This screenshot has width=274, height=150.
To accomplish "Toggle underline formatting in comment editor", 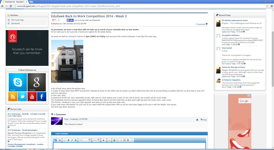I will pos(76,140).
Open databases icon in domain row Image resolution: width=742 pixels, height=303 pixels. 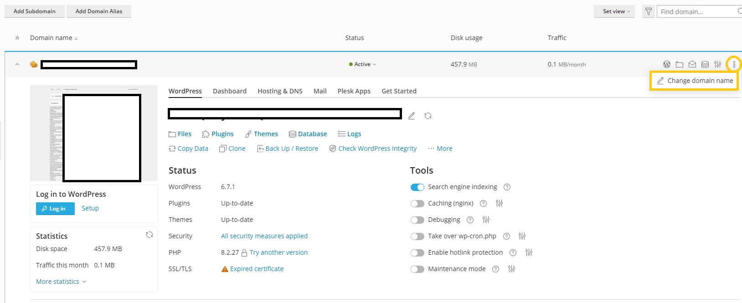point(705,64)
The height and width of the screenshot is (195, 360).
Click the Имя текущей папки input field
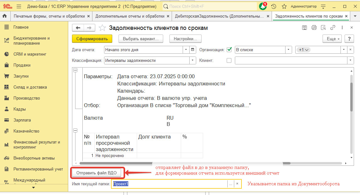[169, 184]
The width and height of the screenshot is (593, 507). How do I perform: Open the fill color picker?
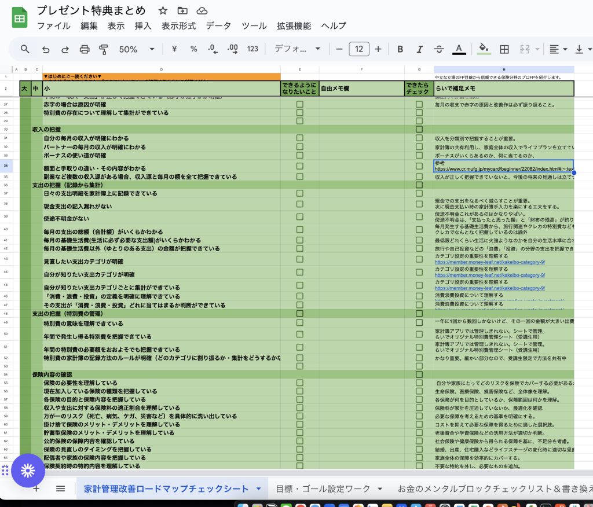click(x=484, y=49)
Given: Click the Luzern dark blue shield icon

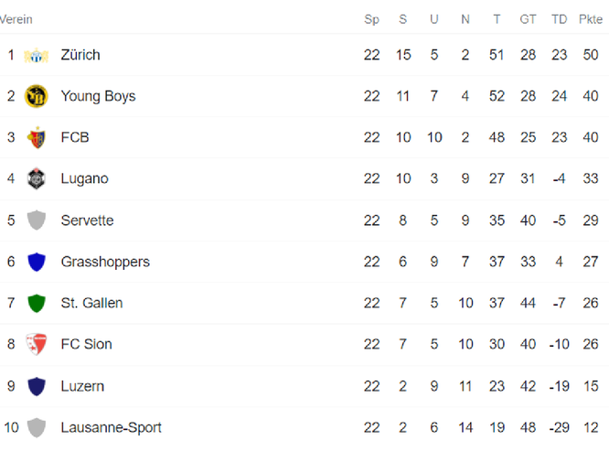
○ ○ ○ ○
Give back exactly the lines from the line with "Click the Имя текущей папки input field" through the final line of the entries above, and keep pictures out of the copy.

• Final answer
Click the Имя текущей папки input field
[169, 184]
The width and height of the screenshot is (593, 507). How do I perform: Open the fill color picker?
click(x=484, y=49)
Given: Click the Luzern dark blue shield icon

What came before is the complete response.